Some of the most interesting new services are Microsoft productising tools that it's used internally for a long time, like the new Azure Data Explorer. This is a command line query tool for exploring large data sets that's like a mini Power BI for admins, automatically presenting results as tables or charts to suit the data. It was called Kusto inside Microsoft and visiting the Microsoft campus the week after Ignite, we saw posters advertising Kusto training to get employees up to speed.

The fact that nearly half of all enterprise Windows PCs are running Windows 10 already, with an upgrade happening every 0.68 seconds and the 50 percent mark due before the end of October, is a sign that businesses are becoming more receptive to the idea of Windows and all the other Microsoft products becoming services that get frequent, regular updates and new features rather than game-changing 'big bang' releases every three to five years.

There are some things that change more slowly, like the infrastructure servers that are still on Windows Server 2008 or older, that urgently need updating to get better security (or moving into the cloud, where they will at least be better protected). Not everyone is going to move at the same speed as Microsoft's regular, monthly or six-monthly releases.
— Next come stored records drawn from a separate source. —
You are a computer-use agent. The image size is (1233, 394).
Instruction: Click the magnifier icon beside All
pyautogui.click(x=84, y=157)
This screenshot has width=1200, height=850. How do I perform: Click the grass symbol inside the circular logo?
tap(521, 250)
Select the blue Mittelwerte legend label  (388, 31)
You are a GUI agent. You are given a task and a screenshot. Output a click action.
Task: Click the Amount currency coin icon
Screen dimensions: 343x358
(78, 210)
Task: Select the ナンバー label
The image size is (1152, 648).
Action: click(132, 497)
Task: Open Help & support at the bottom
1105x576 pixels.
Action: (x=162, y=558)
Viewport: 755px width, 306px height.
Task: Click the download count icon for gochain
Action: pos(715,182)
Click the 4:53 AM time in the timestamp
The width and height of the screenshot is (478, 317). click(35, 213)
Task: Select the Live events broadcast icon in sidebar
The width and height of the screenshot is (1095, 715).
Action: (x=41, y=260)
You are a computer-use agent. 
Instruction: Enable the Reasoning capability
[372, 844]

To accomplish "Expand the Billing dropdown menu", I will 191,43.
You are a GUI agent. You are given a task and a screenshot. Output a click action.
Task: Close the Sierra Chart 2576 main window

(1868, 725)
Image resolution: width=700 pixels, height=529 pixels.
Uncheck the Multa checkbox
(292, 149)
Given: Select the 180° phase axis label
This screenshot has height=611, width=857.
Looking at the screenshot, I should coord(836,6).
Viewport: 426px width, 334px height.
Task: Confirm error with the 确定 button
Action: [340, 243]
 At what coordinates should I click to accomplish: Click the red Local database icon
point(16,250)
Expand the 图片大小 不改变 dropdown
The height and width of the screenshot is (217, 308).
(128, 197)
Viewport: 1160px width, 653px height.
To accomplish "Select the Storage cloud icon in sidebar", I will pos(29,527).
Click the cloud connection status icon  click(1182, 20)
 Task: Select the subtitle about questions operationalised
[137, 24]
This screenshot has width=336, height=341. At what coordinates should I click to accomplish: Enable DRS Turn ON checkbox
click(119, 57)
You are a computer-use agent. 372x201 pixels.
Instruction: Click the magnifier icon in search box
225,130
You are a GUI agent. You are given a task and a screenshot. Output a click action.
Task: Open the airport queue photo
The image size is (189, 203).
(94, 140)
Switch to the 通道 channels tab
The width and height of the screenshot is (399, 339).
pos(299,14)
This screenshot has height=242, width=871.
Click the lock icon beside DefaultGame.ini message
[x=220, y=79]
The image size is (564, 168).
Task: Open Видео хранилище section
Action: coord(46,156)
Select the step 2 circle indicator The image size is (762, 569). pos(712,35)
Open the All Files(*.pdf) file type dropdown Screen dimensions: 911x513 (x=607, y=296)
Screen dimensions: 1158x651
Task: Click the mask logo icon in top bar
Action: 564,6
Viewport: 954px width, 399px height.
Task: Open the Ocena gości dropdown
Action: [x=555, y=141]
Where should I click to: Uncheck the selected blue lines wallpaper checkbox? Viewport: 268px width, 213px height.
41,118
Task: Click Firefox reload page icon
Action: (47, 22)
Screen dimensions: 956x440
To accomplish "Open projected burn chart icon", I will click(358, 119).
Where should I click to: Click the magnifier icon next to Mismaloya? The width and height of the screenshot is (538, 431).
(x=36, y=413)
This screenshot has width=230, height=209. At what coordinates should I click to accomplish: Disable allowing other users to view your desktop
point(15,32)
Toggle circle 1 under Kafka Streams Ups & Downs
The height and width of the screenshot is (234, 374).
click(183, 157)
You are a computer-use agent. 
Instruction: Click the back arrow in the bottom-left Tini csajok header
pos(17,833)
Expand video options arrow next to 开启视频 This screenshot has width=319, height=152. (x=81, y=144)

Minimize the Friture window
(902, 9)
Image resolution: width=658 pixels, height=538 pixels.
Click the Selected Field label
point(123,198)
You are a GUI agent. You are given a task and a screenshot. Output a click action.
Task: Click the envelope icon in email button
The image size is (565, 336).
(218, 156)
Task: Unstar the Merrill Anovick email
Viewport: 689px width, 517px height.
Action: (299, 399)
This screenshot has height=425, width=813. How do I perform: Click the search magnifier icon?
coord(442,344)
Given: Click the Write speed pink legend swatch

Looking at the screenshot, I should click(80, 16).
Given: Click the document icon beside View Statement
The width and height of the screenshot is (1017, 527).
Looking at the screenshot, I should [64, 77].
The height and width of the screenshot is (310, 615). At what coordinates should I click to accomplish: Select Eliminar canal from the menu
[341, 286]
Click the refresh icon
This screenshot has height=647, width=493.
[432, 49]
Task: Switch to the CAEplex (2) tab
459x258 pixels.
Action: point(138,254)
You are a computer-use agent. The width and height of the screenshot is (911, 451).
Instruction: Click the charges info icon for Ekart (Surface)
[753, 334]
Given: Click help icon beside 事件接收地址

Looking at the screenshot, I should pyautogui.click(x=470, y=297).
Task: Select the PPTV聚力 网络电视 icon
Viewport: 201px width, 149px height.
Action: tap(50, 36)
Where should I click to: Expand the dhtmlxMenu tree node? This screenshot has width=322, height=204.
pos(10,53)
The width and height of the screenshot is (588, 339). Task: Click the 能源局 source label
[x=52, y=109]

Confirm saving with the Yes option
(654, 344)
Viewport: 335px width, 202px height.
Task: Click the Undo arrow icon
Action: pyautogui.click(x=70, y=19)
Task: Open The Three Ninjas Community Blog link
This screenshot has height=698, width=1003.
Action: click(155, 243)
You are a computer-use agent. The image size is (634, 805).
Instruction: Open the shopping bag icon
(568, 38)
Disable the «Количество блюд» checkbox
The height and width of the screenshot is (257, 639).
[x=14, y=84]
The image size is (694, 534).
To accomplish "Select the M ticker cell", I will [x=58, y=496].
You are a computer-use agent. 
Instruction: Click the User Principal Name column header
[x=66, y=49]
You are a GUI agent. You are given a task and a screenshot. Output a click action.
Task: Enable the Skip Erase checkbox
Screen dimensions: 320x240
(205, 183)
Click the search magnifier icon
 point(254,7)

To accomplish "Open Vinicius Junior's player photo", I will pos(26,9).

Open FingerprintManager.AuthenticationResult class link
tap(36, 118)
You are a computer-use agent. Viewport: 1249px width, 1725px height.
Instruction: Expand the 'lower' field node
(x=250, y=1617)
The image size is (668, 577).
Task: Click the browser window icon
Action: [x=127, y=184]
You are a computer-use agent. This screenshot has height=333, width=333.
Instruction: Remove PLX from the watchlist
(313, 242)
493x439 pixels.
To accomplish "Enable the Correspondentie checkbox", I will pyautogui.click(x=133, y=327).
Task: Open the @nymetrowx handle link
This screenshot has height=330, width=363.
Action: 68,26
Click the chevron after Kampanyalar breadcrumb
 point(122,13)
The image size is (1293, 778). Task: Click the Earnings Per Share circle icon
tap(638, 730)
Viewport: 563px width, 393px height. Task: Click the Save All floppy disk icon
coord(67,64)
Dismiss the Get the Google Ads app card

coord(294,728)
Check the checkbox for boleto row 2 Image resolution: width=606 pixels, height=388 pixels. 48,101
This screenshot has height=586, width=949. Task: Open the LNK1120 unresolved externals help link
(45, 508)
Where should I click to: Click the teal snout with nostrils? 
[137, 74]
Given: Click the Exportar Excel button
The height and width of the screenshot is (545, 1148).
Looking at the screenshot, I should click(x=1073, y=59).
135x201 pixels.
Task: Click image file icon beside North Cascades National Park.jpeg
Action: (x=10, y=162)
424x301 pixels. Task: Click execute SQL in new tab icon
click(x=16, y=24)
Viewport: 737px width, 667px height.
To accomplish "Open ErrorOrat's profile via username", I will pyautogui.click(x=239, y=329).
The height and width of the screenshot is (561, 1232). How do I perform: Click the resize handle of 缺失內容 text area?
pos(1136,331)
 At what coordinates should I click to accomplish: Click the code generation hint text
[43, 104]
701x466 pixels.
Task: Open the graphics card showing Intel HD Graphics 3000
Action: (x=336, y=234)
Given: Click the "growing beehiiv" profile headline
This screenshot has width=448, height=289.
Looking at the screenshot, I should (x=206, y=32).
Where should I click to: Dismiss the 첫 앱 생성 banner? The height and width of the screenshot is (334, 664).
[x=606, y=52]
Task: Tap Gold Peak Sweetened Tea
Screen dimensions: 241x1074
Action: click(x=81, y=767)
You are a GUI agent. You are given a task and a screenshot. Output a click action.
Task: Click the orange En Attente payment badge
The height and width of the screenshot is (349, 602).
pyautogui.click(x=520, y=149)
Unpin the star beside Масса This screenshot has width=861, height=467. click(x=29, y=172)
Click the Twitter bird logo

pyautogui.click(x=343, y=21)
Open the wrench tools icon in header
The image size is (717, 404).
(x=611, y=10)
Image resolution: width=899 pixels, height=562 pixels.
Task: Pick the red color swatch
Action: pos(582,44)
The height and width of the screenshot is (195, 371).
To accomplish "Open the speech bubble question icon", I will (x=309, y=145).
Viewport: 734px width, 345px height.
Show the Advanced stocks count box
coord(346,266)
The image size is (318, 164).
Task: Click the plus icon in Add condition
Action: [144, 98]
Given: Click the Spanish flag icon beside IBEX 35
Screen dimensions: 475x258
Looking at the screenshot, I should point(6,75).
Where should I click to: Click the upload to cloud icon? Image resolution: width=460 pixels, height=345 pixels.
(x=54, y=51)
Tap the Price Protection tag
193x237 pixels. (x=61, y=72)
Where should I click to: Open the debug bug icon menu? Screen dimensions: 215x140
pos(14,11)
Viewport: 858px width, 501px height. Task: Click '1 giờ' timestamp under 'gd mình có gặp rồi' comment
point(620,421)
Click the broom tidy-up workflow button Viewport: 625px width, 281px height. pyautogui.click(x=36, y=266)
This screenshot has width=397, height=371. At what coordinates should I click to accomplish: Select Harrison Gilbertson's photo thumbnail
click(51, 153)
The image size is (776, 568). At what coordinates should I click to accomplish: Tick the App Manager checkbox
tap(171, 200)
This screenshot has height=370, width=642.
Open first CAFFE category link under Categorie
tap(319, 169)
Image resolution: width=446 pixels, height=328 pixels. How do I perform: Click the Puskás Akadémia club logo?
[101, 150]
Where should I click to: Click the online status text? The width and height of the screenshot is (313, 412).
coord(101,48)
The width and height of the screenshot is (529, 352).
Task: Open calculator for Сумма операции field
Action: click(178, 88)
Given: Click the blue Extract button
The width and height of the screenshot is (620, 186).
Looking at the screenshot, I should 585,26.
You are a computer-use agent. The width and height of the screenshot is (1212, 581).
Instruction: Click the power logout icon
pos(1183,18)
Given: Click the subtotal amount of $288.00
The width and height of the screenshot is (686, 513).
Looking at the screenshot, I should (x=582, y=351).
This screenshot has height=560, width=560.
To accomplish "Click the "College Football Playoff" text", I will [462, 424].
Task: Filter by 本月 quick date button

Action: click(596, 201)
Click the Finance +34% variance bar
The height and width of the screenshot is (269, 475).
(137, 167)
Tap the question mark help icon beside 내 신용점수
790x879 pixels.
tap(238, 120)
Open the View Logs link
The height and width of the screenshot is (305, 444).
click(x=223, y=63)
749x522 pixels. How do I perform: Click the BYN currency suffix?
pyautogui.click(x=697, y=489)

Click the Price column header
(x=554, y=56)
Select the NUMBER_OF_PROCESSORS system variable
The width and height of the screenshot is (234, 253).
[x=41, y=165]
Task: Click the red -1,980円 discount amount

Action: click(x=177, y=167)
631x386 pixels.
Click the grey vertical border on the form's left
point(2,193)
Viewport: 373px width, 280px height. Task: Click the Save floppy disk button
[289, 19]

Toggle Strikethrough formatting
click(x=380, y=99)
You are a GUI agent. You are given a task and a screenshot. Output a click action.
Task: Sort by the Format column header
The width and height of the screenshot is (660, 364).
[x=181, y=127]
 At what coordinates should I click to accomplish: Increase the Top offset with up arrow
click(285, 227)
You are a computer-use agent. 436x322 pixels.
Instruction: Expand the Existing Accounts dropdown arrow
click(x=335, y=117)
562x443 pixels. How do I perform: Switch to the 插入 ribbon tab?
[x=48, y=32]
But the fact that Ignite didn't have just one exciting thing you can point at is a sign that Microsoft itself has moved on from the three-to-five year cycles and got into the swing of continual improvements and additions. Yes, you have to pay a subscription for those; the best version of Office has only been available with a subscription to Office 365 for the last two years anyway and the latest AI-powered features are only continuing that trend.

The fact that there wasn't a single most exciting, important thing to point at as the ignite headline announcement might actually be the most important thing about Ignite; Microsoft isn't waiting for a big show or a new financial year to release useful products -- customers can have them as soon as they're ready to start using them. That's the software as a service model -- for everything.